→ **TASK TO CARRY OUT**
Transcribe the data. Leave out nothing.

(DATASET RECORDS begins)

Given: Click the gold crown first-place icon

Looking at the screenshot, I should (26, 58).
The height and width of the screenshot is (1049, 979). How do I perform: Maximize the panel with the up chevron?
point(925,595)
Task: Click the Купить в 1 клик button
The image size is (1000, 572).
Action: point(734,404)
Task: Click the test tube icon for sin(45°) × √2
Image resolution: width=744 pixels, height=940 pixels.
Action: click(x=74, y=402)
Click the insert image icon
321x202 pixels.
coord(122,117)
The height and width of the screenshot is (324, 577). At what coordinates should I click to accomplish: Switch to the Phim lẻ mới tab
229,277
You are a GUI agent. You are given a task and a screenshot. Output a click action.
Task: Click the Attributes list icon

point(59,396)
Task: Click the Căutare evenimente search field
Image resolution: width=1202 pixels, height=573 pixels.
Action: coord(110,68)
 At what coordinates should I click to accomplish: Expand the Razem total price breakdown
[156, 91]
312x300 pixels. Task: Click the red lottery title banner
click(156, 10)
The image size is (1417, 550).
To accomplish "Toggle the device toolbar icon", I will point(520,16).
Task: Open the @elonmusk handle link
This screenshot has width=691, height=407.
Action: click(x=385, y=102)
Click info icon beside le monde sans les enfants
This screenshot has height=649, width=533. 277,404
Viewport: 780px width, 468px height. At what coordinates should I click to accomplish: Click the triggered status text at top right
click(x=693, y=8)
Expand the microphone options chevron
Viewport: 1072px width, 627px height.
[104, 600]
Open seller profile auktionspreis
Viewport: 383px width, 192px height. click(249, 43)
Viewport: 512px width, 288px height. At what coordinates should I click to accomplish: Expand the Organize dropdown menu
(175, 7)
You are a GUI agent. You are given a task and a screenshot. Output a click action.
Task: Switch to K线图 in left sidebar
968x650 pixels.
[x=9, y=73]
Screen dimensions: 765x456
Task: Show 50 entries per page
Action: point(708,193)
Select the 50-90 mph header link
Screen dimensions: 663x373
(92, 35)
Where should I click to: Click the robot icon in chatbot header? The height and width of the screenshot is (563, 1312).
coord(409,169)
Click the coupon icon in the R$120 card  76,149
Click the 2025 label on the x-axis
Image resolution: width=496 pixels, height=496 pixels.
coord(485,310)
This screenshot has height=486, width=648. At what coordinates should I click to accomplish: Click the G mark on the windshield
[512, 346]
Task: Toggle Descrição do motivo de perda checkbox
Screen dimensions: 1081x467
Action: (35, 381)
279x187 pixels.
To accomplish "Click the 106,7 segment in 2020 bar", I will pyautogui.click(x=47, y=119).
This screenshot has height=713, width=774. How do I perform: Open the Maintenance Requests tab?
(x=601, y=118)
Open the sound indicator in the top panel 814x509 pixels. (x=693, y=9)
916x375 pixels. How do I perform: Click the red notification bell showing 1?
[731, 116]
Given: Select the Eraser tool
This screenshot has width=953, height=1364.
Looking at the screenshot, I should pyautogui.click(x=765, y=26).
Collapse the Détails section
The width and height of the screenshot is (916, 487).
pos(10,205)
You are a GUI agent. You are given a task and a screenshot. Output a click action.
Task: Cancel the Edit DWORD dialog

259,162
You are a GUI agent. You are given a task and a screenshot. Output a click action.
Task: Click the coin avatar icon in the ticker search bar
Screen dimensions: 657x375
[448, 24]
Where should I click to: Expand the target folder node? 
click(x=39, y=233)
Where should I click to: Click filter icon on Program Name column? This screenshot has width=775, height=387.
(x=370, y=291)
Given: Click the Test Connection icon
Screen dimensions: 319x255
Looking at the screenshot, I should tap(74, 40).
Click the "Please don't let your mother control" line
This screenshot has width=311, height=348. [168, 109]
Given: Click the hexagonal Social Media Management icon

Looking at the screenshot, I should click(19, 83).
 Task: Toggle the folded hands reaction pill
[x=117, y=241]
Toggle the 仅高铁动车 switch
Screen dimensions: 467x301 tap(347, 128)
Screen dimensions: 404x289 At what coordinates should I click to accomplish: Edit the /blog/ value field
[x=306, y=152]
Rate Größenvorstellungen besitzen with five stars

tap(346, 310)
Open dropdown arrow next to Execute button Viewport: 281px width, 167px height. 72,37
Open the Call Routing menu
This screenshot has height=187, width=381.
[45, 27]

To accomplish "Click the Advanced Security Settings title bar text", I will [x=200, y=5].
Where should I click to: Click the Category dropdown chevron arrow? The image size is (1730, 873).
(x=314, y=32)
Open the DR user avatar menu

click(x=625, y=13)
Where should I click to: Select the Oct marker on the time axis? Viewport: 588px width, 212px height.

(DATASET RECORDS ends)

→ **EXERCISE SOLUTION**
Given: Click the gold crown first-place icon

Looking at the screenshot, I should (26, 58).
The height and width of the screenshot is (1049, 979). How do I perform: Maximize the panel with the up chevron?
point(925,595)
Task: Click the Купить в 1 клик button
The image size is (1000, 572).
Action: point(734,404)
Task: Click the test tube icon for sin(45°) × √2
Image resolution: width=744 pixels, height=940 pixels.
Action: click(x=74, y=402)
Click the insert image icon
321x202 pixels.
coord(122,117)
The height and width of the screenshot is (324, 577). At what coordinates should I click to accomplish: Switch to the Phim lẻ mới tab
229,277
You are a GUI agent. You are given a task and a screenshot. Output a click action.
Task: Click the Attributes list icon

point(59,396)
Task: Click the Căutare evenimente search field
Image resolution: width=1202 pixels, height=573 pixels.
Action: coord(110,68)
 At what coordinates should I click to accomplish: Expand the Razem total price breakdown
[156, 91]
312x300 pixels. Task: Click the red lottery title banner
click(156, 10)
The image size is (1417, 550).
To accomplish "Toggle the device toolbar icon", I will point(520,16).
Task: Open the @elonmusk handle link
This screenshot has width=691, height=407.
Action: click(x=385, y=102)
Click info icon beside le monde sans les enfants
This screenshot has height=649, width=533. 277,404
Viewport: 780px width, 468px height. At what coordinates should I click to accomplish: Click the triggered status text at top right
click(x=693, y=8)
Expand the microphone options chevron
Viewport: 1072px width, 627px height.
[104, 600]
Open seller profile auktionspreis
Viewport: 383px width, 192px height. click(249, 43)
Viewport: 512px width, 288px height. At what coordinates should I click to accomplish: Expand the Organize dropdown menu
(175, 7)
You are a GUI agent. You are given a task and a screenshot. Output a click action.
Task: Switch to K线图 in left sidebar
968x650 pixels.
[x=9, y=73]
Screen dimensions: 765x456
Task: Show 50 entries per page
Action: point(708,193)
Select the 50-90 mph header link
Screen dimensions: 663x373
(92, 35)
Where should I click to: Click the robot icon in chatbot header? The height and width of the screenshot is (563, 1312).
coord(409,169)
Click the coupon icon in the R$120 card  76,149
Click the 2025 label on the x-axis
Image resolution: width=496 pixels, height=496 pixels.
coord(485,310)
This screenshot has height=486, width=648. At what coordinates should I click to accomplish: Click the G mark on the windshield
[512, 346]
Task: Toggle Descrição do motivo de perda checkbox
Screen dimensions: 1081x467
Action: (35, 381)
279x187 pixels.
To accomplish "Click the 106,7 segment in 2020 bar", I will pyautogui.click(x=47, y=119).
This screenshot has height=713, width=774. How do I perform: Open the Maintenance Requests tab?
(x=601, y=118)
Open the sound indicator in the top panel 814x509 pixels. (x=693, y=9)
916x375 pixels. How do I perform: Click the red notification bell showing 1?
[731, 116]
Given: Select the Eraser tool
This screenshot has width=953, height=1364.
Looking at the screenshot, I should pyautogui.click(x=765, y=26).
Collapse the Détails section
The width and height of the screenshot is (916, 487).
pos(10,205)
You are a GUI agent. You are given a task and a screenshot. Output a click action.
Task: Cancel the Edit DWORD dialog

259,162
You are a GUI agent. You are given a task and a screenshot. Output a click action.
Task: Click the coin avatar icon in the ticker search bar
Screen dimensions: 657x375
[448, 24]
Where should I click to: Expand the target folder node? 
click(x=39, y=233)
Where should I click to: Click filter icon on Program Name column? This screenshot has width=775, height=387.
(x=370, y=291)
Given: Click the Test Connection icon
Screen dimensions: 319x255
Looking at the screenshot, I should tap(74, 40).
Click the "Please don't let your mother control" line
This screenshot has width=311, height=348. [168, 109]
Given: Click the hexagonal Social Media Management icon

Looking at the screenshot, I should click(19, 83).
 Task: Toggle the folded hands reaction pill
[x=117, y=241]
Toggle the 仅高铁动车 switch
Screen dimensions: 467x301 tap(347, 128)
Screen dimensions: 404x289 At what coordinates should I click to accomplish: Edit the /blog/ value field
[x=306, y=152]
Rate Größenvorstellungen besitzen with five stars

tap(346, 310)
Open dropdown arrow next to Execute button Viewport: 281px width, 167px height. 72,37
Open the Call Routing menu
This screenshot has height=187, width=381.
[45, 27]

To accomplish "Click the Advanced Security Settings title bar text", I will [x=200, y=5].
Where should I click to: Click the Category dropdown chevron arrow? The image size is (1730, 873).
(x=314, y=32)
Open the DR user avatar menu

click(x=625, y=13)
Where should I click to: Select the Oct marker on the time axis? Viewport: 588px width, 212px height.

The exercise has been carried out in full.